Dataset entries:
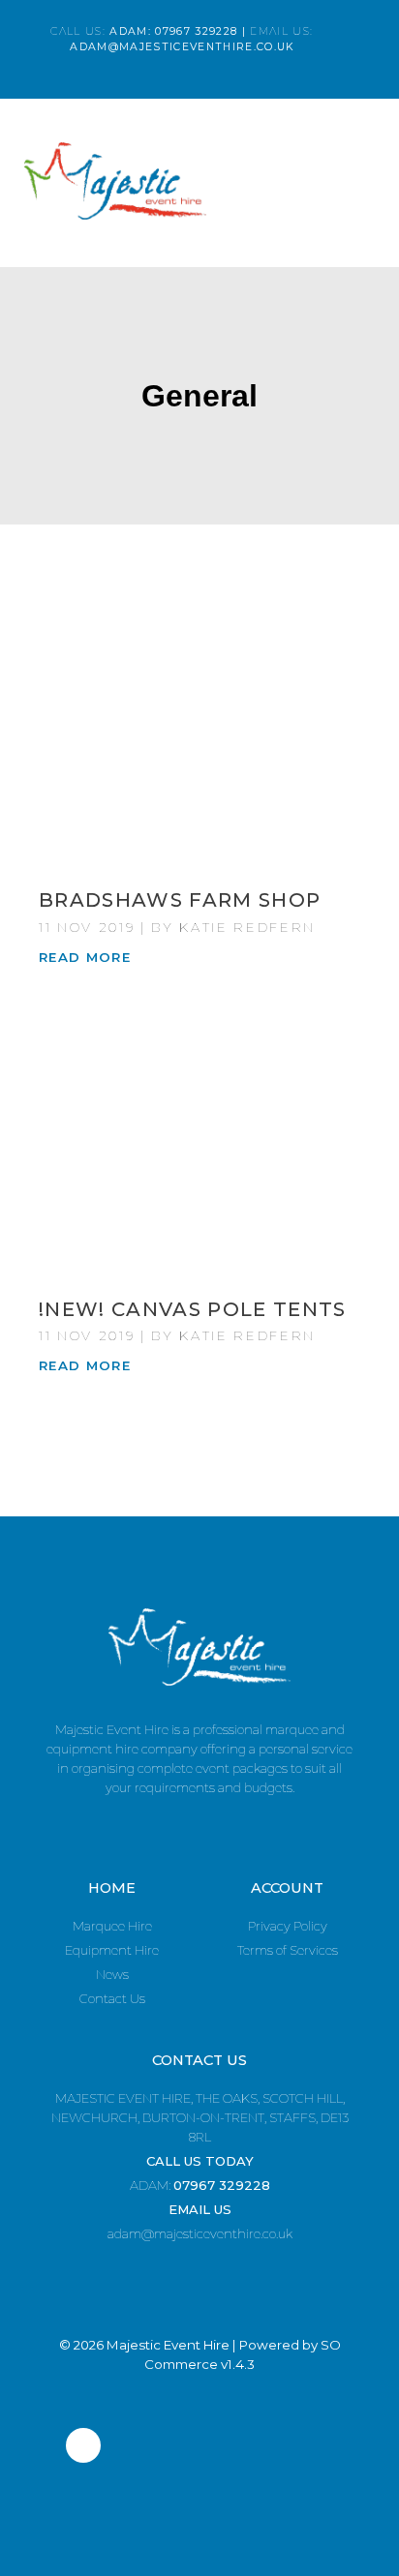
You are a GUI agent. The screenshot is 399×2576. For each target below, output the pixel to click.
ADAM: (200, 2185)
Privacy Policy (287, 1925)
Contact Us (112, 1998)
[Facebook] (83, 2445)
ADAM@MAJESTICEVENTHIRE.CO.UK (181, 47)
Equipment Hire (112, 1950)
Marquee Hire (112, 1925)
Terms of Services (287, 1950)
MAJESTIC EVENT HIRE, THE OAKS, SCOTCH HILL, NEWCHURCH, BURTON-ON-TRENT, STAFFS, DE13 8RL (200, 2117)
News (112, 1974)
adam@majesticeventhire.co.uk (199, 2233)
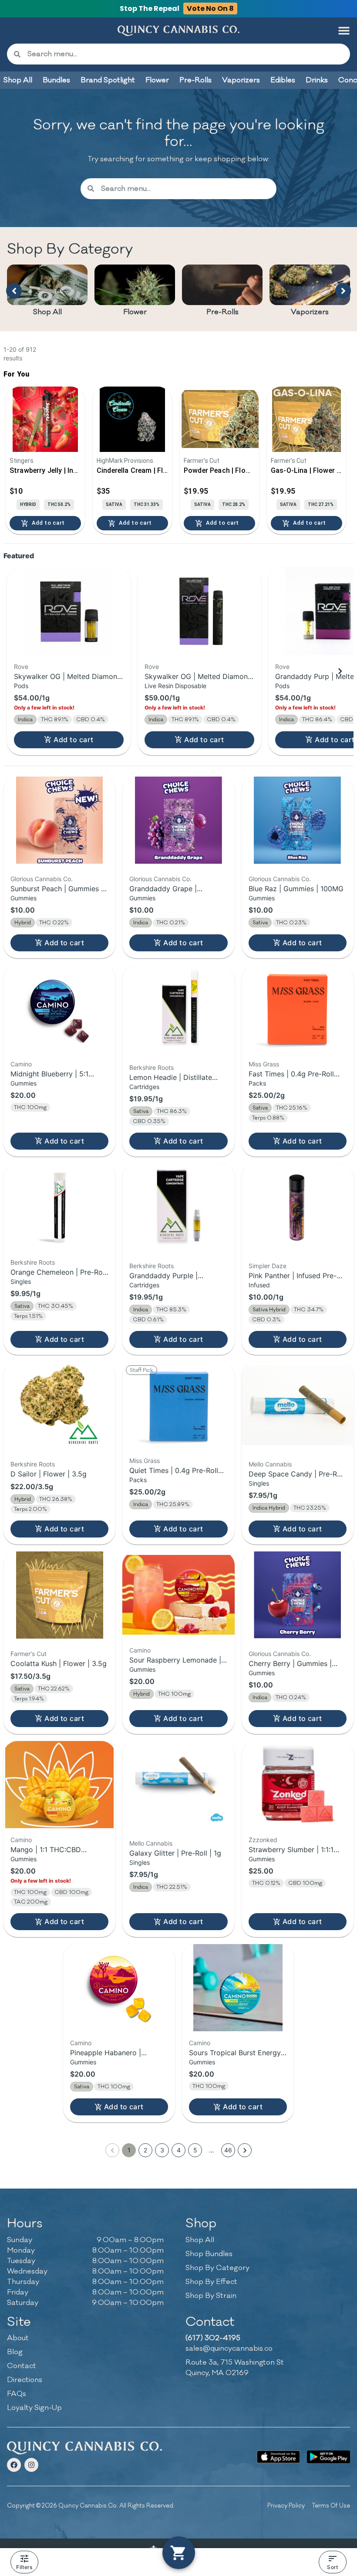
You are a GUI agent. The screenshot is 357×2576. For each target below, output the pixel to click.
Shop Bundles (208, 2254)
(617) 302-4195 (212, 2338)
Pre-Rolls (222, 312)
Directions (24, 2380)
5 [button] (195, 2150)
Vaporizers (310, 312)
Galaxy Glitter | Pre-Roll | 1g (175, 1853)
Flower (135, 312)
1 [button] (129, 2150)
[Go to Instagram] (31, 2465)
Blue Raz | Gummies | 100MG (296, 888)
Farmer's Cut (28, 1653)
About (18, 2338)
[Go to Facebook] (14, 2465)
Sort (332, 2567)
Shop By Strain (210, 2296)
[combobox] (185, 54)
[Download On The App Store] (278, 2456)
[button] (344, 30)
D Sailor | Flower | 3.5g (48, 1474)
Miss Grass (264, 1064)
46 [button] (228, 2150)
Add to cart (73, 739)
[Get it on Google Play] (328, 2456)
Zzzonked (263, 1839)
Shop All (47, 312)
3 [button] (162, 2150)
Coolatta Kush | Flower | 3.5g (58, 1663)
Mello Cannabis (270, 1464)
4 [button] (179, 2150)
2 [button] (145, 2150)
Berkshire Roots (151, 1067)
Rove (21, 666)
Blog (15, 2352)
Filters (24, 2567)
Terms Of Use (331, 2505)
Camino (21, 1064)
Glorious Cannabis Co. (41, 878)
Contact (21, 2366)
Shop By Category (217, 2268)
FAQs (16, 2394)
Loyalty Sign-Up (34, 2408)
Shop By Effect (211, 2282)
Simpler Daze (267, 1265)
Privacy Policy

* _Task directions_:
The required result is an exact repetition of the lines from the one containing "Shop All (47, 312)" through the last line of the data.

* _Written solution_:
Shop All (47, 312)
3 [button] (162, 2150)
Coolatta Kush | Flower | 3.5g (58, 1663)
Mello Cannabis (270, 1464)
4 [button] (179, 2150)
2 [button] (145, 2150)
Berkshire Roots (151, 1067)
Rove (21, 666)
Blog (15, 2352)
Filters (24, 2567)
Terms Of Use (331, 2505)
Camino (21, 1064)
Glorious Cannabis Co. (41, 878)
Contact (21, 2366)
Shop By Category (217, 2268)
FAQs (16, 2394)
Loyalty Sign-Up (34, 2408)
Shop By Effect (211, 2282)
Simpler Daze (267, 1265)
Privacy Policy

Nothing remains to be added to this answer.